Usually, employers must follow a fair and reasonable process when they dismiss an employee. If an employer does not do this, the employee can raise a personal grievance against them.
These rules protect the employee from being unfairly dismissed. They are called ‘dismissal protections’.
However, if the employee earns $200,000 or more a year, they do not have certain dismissal protections.
Dismissal protections high income earners do not have
When an employer dismisses an employee who earns $200,000 or more a year:
- the employer does not have to follow a fair process (but they can choose to if they want to)
- the employer does not have to have a good reason for dismissal
- the employer does not have to meet the third key principle of the good faith obligations, to:
- give the employee information so they can understand the situation, and
- give the employee an opportunity to comment before making a decision
- the employer does not have to provide a written reason for the dismissal if the employee asks for it, and
- the employee cannot raise a personal grievance, except in some circumstances.
The only way an employee can keep these dismissal protections is if the employee and the employer agree to opt back in.
Opting back in to dismissal protections
Employers must follow all other dismissal rules
Employers must still follow all the other rules for dismissal, which are to:
- meet the first and second key principles of the good faith obligations:
- all parties must not act in a misleading or deceptive way, and
- all parties must be responsive and communicative, and
- give the employee:
- the notice stated in their employment agreement (unless they are being dismissed for serious misconduct), or
- a reasonable period of notice if the agreement does not state a notice period.
Personal grievances for high income earners
In most cases, employees who earn $200,000 or more a year cannot raise a personal grievance if they believe they were:
- unjustifiably dismissed, or
- unjustifiably disadvantaged in their employment and it relates to dismissal.
They can still raise a personal grievance for any other reason listed on the ‘Personal grievances’ page.
During the 12-month transition period
This change came into law on 21 February 2026.
There is a 12-month transition period for this change.
During the transition period, the employee can still raise a personal grievance for these reasons if:
- at the time they were dismissed they either:
- are in the same job that they were in immediately before 21 February 2026, or
- are in a different job because of a restructure (with the same employer or a different employer), and
- they were dismissed before 21 February 2027, and
- they raise a personal grievance for these reasons within 90 days of the dismissal date.
Once the transition period ends, employees cannot raise a personal grievance for these reasons. The exception to this is if they agree in writing with their employer to opt back in to dismissal protections.
Opting back in to dismissal protections
Renegotiating employment terms
The transition period gives the employee and employer time to renegotiate terms in the employment agreement. This is not the same as opting back in to dismissal protections.
If terms are renegotiated, these terms will:
- take effect from when it’s agreed, and
- continue to take effect once the transition period ends.
There are many terms the employee and employer could agree to.

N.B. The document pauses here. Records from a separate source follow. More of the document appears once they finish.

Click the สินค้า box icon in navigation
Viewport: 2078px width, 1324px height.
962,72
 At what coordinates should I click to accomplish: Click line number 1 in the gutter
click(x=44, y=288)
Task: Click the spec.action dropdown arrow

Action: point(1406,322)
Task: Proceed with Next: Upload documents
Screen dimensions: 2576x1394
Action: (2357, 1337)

Both parties should seek legal advice before renegotiating terms in the employment agreement.
If it's agreed that the change starts earlier
Employers and employees can agree in writing that this change can start before 21 February 2027. If so, employees will not be able to raise a personal grievance for these reasons from the date it’s agreed.
What counts as income for the remuneration threshold
Annual income is PAYE income paid by the employer, which includes:
- salary or wages
- an allowance
- overtime
- annual or special bonuses
- cashed in annual leave
- payments for accepting restrictive covenants
- gratuities (tips)
- back pay, including back paid holiday pay
- lump sum holiday pay
- employee share scheme benefits.
Income not included
Annual income paid by the employer does not include:
- accident compensation earnings, whether paid by the employer or ACC
- employer superannuation payments, unless it is paid as salary and wages
- certain types of reimbursements
- things covered by fringe benefit tax, for example:
- motor vehicles available for private use
- low interest/interest-free loans
- free, subsidised or discounted goods and services.
How to calculate annual remuneration
To calculate an employee's annual remuneration to check if it is over $200,000:
- add the employee's gross earnings over the last 364 days from the day they were notified of the dismissal
- do not include the current pay period - calculate the pay leading up to the day before the start of the current pay period
- only add the pay for the time the employee was in the position they have been dismissed from
- divide that figure by the number of days the employee held that position during the 364 days (for the same period as step 1), and
- multiply the outcome by 364 to get an annual amount.
Annual remuneration is reviewed each year
The remuneration threshold will be reviewed in July each year. It's reviewed based on the average ordinary weekly earnings (AOWE) for the first quarter of the year (January to March). This is the AOWE as reported in the Quarterly Employment Survey.
The remuneration threshold will only change if the AOWE increases.
About the Quarterly Employment Survey - Statistics New Zealand(external link)
Opting back in to dismissal protections
To opt back in to the dismissal protections that high income earners do not have:
- the employer and employee must agree
- it must be written as a term of employment that’s part of the employment agreement, and
- the term of employment must state that the annual remuneration threshold does not apply.
The details of the rules that do not apply are covered in the Employment Relations Act 2000:
Employment Relations Act 2000 - Section 67I - legislation.govt.nz(external link)
Employment Relations Act 2000 - Section 113A - legislation.govt.nz(external link)
If it’s agreed to opt back in to the dismissal protections high earners do not have, all of them must be opted into.
Dismissal protections high income earners do not have
What happens if you opt back in
If the employer and employee agree to opt back in, the employer will have to follow all the rules for a fair and reasonable process for dismissal.
The employee will also be able to raise a personal grievance for all the same reasons as any other employee. This includes raising one for unjustified dismissal and unjustified disadvantage relating to dismissal.